In the entries below, some lines contain "will"; work out how many and answer with the figure only.

(Stored data entries)
......

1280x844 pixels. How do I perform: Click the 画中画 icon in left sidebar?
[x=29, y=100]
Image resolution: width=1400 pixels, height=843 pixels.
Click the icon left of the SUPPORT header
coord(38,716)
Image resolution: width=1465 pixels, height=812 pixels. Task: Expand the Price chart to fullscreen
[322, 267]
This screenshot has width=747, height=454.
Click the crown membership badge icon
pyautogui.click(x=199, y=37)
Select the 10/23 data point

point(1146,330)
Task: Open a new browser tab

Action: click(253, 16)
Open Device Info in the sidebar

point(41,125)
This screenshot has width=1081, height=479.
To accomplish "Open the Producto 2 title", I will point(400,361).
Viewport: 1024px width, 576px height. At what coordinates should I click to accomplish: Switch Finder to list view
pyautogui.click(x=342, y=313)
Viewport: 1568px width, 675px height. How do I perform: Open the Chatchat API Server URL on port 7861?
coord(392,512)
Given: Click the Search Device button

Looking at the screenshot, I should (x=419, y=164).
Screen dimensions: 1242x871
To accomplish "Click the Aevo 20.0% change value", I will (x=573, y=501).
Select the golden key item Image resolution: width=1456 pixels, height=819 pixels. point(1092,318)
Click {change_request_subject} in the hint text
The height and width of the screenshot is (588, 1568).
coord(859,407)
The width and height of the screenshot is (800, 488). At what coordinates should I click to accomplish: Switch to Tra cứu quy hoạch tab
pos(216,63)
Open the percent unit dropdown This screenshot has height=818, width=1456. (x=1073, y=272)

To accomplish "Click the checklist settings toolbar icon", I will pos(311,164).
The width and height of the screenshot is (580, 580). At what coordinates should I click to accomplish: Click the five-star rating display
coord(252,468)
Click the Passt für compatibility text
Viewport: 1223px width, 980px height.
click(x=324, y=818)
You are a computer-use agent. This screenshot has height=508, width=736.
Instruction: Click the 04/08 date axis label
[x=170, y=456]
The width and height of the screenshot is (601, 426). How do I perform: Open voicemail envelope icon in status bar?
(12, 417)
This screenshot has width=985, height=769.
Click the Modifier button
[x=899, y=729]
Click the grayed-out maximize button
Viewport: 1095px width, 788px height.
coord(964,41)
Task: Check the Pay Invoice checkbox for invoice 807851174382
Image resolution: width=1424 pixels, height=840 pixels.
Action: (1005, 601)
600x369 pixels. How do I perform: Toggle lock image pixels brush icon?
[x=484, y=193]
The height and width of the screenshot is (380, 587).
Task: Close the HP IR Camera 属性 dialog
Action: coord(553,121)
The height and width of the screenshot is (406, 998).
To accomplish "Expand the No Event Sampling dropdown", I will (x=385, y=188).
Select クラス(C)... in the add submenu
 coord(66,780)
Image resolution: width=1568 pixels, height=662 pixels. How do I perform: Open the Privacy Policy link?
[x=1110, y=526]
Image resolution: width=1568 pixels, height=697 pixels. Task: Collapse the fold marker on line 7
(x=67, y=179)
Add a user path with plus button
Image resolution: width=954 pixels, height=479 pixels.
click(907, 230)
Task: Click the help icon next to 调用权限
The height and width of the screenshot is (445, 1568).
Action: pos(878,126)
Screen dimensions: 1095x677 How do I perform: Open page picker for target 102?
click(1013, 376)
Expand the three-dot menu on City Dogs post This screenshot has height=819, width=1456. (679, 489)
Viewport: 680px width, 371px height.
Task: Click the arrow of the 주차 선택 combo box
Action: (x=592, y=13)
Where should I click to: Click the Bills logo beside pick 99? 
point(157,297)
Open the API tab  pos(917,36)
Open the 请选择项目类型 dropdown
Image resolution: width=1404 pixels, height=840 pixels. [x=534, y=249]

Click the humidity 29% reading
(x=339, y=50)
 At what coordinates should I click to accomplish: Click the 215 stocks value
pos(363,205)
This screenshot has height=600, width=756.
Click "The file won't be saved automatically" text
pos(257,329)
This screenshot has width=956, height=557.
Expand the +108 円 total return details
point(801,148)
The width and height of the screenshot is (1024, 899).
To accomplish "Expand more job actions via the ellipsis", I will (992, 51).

......

### [Answer space]
5